• **Tasks to carry out**:
a: According to the article on Kentik's funding, what total amount has the company raised after its third round?
b: Translate this sentence from the Kentik article into Spanish: "The service is designed for service providers and large enterprises with big, complex networks."

Designed for service providers and large enterprises to help them keep their networks humming.

Mitch Wagner, Executive Editor, Light Reading

August 4, 2016

3 Min Read
Kentik Scores $23M in Funding for Cloud Network Analytics

Kentik Technologies, founded by former network operators to provide network analytics in the cloud, has received a $23 million third round of funding, bringing the total to $38.2 million.

Kentik provides network traffic intelligence using software-as-a-service and big data in the cloud. "We look at getting all the data from the network instrumentation layer, putting it in one place, and giving all the players access to it," CEO Avi Freedman tells Light Reading. (See Kentik Technologies Closes $23 Million Series B Funding Round.)

The service is designed for service providers and large enterprises with big, complex networks. It provides insights for network traffic planning and engineering, peering analytics, and deployment and capacity planning, as well as network availability, denial of service protection and mitigation.

• **Dataset section**:
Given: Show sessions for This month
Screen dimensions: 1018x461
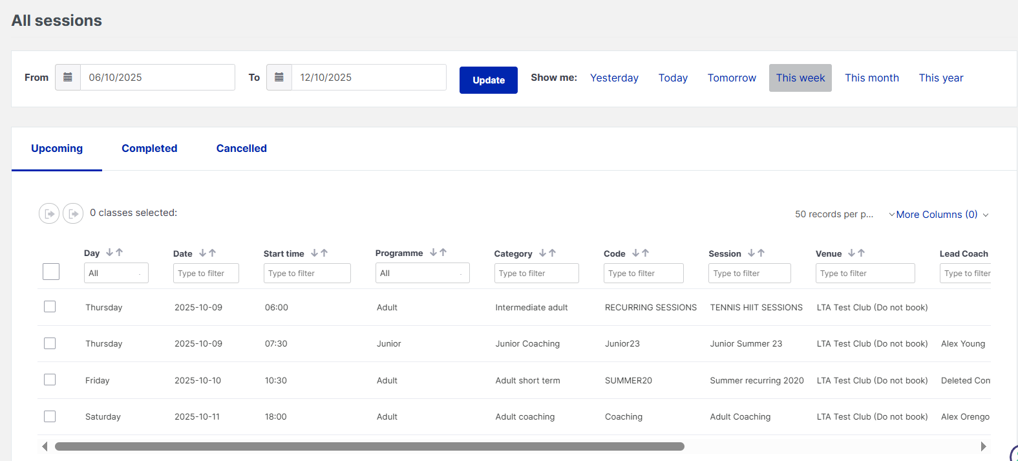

• **Written answers**:
a: $38.2 million

b: El servicio está diseñado para proveedores de servicios y grandes empresas con redes grandes y complejas.